As a candidate and first term president, Barack Obama promised to make transparency one of the “touchstones of this presidency.” He pledged to make bills available online for five days before he signed them. He committed to protecting the openness of the Internet by supporting net neutrality. He assured that he would go over earmarks line by line to make sure money was spent wisely and called for reform. On his first day in office, the President clearly signaled that open government would be a hallmark of his presidency, issuing a Memorandum on Transparency and Open Government and a Memorandum on the Freedom of Information Act, which ordered federal officials to “usher in a new era of open government” and “act promptly” to make information public.
Despite progress in some areas, the Obama Administration has demonstrated that ensuring transparency requires a significant investment of energy and resources and the ability to shift a government culture that often heavily relies on secrecy. While significant progress has been made to improve FOIA administration, strengthen protections for whistleblowers and modernize records management, there is a long way to go before this administration can be made the gold standard of government openness.
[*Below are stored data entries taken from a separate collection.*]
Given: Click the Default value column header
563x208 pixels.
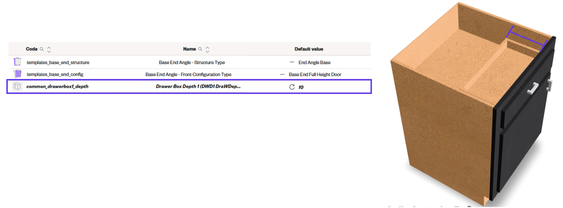Looking at the screenshot, I should pyautogui.click(x=309, y=49).
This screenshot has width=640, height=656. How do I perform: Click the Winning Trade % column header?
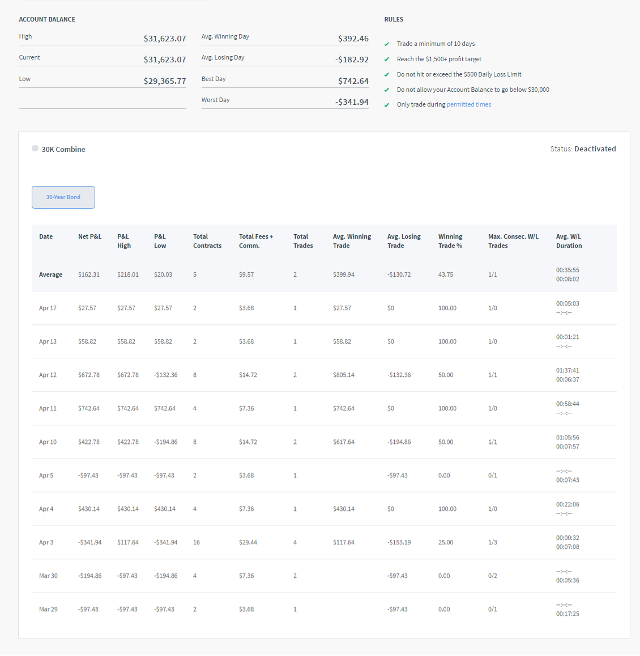pyautogui.click(x=450, y=241)
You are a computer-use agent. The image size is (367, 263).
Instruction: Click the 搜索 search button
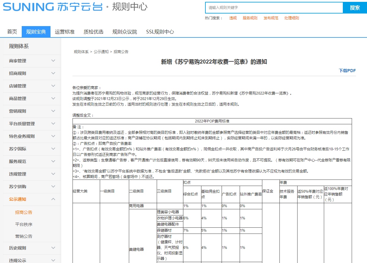(355, 8)
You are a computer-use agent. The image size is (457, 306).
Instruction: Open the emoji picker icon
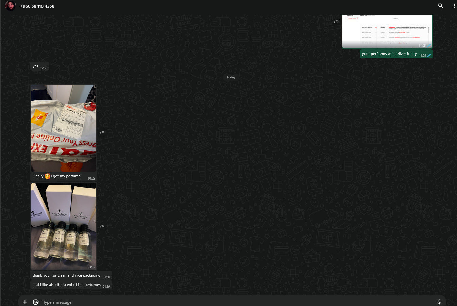[36, 302]
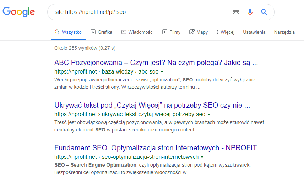Open Narzędzia search tools

pos(284,32)

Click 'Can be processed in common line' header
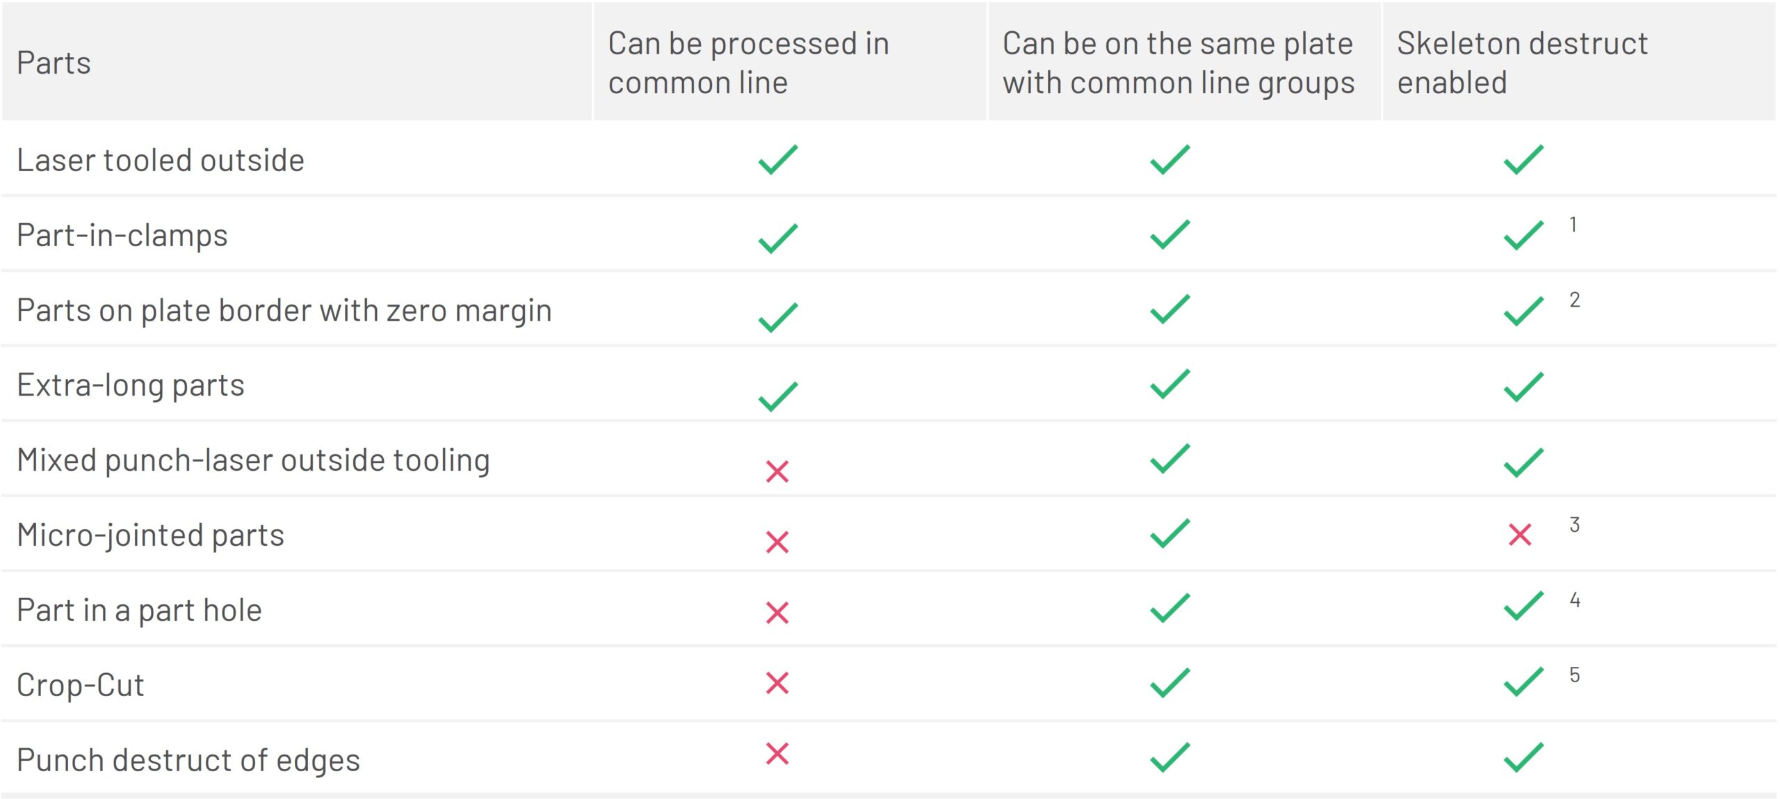[x=748, y=63]
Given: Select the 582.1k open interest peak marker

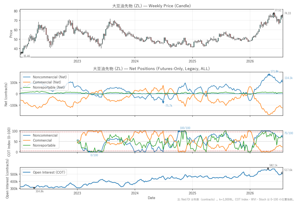Looking at the screenshot, I should click(268, 168).
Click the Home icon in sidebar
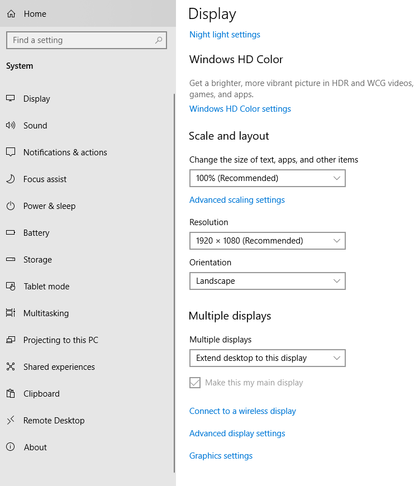The image size is (419, 486). coord(11,14)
On Monday, the Advisory Committee on Transparency (ACT)* hosted a public event on Capitol Hill to examine the efforts of the Obama Administration, titled “Transparency and the Obama Presidency: Looking Back and Looking Forward”. Four panelists were invited to rate the president on the culture of openness and transparency in his White House, including Anne Weismann, Chief Counsel at Citizens for Responsibility and Ethics in Washington (CREW); Hudson Hollister, Executive Director for the Data Transparency Coalition; Josh Gerstein, White House Reporter at POLITICO; and Daniel Schuman, Policy Counsel at the Sunlight Foundation and Director of ACT, who moderated the panel. Together they painted a murky picture of progress tinged by disappointment.
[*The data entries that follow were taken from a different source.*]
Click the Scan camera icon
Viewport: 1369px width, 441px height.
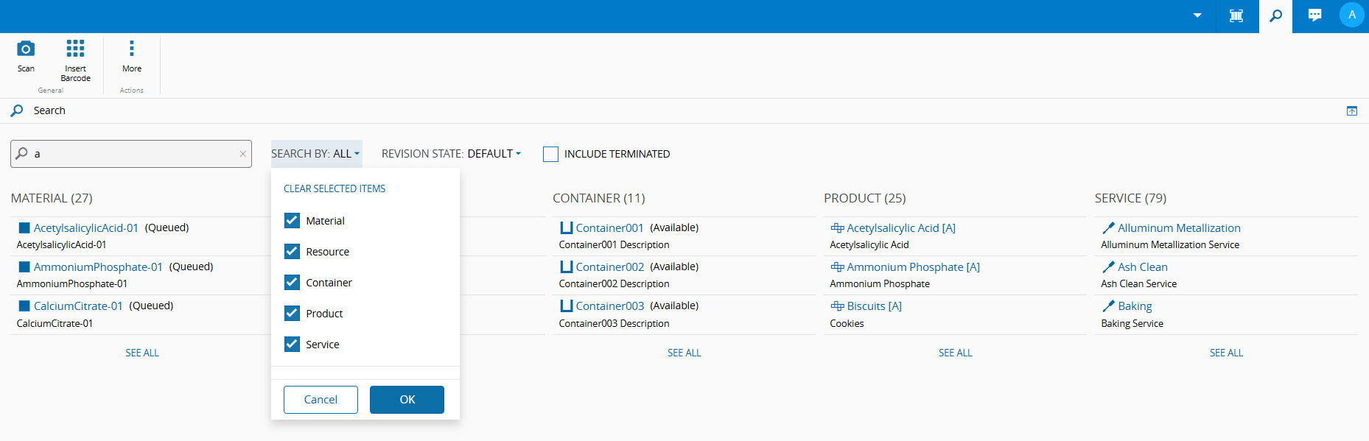coord(26,49)
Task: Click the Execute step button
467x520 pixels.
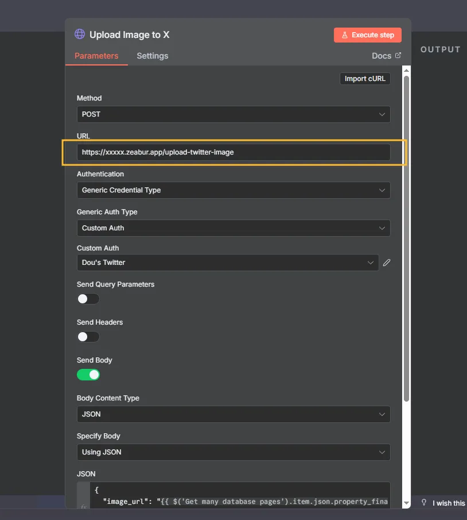Action: [x=367, y=34]
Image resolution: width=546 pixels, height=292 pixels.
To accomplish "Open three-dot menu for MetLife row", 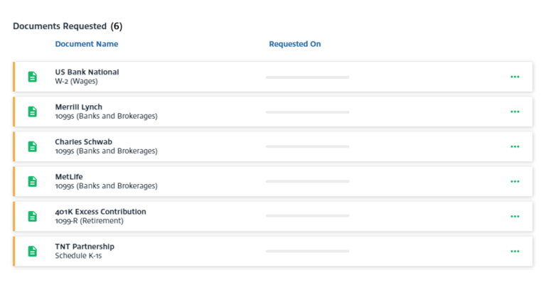I will tap(515, 181).
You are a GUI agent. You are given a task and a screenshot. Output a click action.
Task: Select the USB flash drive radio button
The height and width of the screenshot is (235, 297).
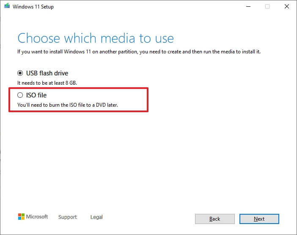coord(20,73)
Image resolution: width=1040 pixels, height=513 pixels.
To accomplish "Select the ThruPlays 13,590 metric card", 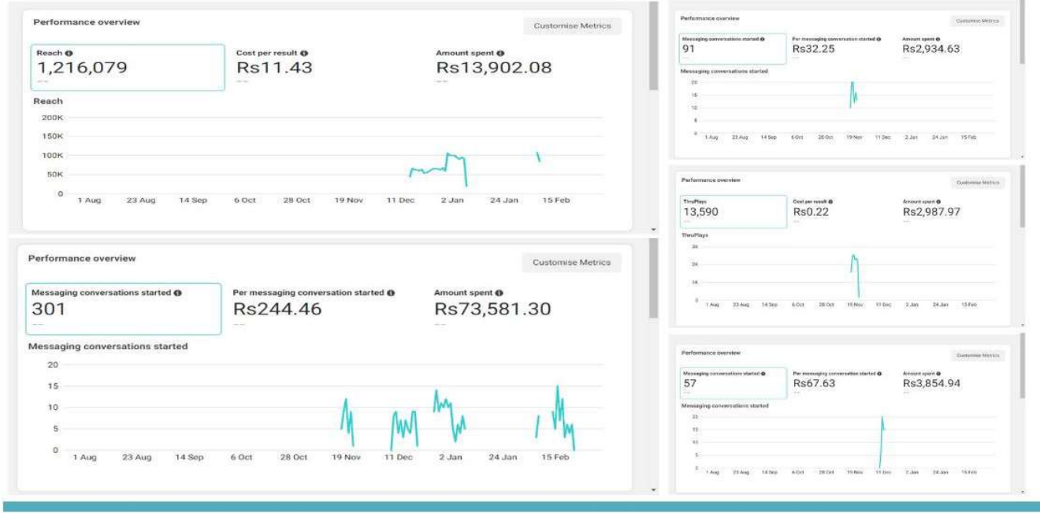I will point(733,212).
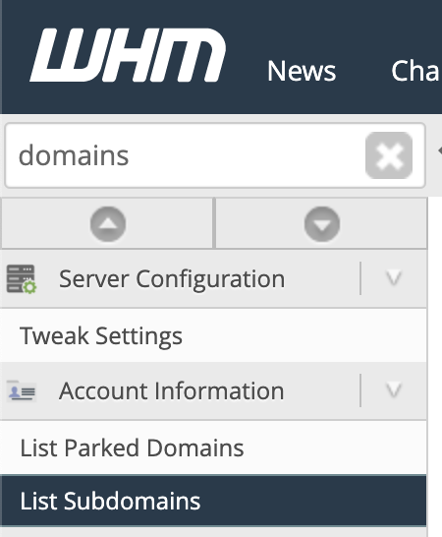Select the highlighted List Subdomains entry
442x537 pixels.
213,501
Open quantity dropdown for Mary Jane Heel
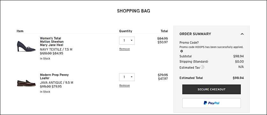 click(127, 40)
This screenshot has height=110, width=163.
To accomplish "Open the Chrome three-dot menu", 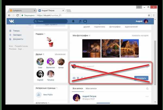I will [154, 15].
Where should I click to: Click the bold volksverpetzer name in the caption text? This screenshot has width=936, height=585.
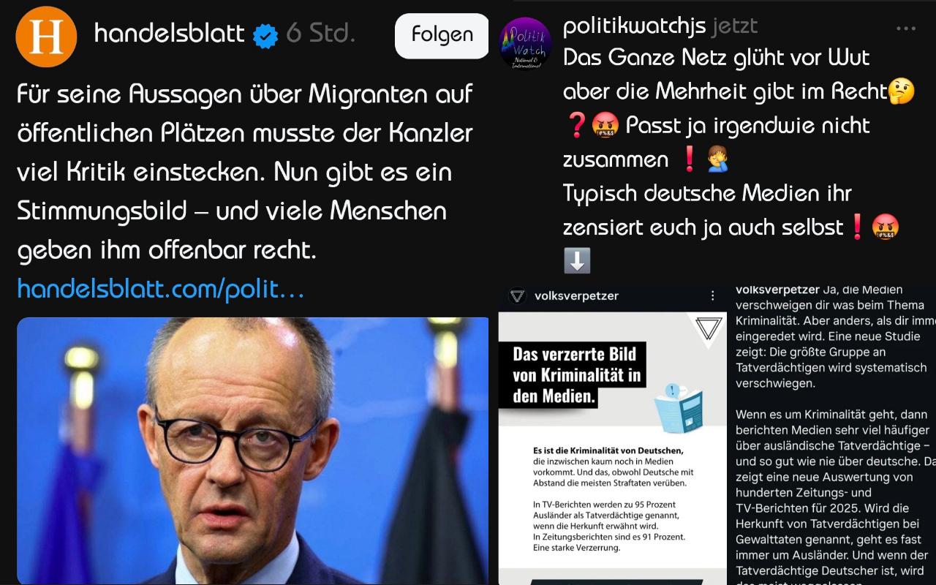point(778,290)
Panelists pointed to a few well intended yet poorly executed attempts at greater transparency, including the ban on hiring individuals from agencies that they have lobbied within the past two years. As Weismann pointed out, often the individuals who are most committed to improving agency operations like public interest lobbyists are precluded, while individuals who are not registered lobbyists but are indeed paid for the work can easily access the revolving door. Another point of contention was access to government data. While more data is being published in a usable format, often the most important and useful data is not. Panelists also lamented the 2010 departure of Norm Eisen, known as the White House “ethics czar,” who had the ear of the president and displayed an unfailing commitment to improving open government policies. Gerstein described a “feedback loop” under Eisen in which the White House could easily be reached with complaints about what wasn’t working, but said the loop had since stalled or broken.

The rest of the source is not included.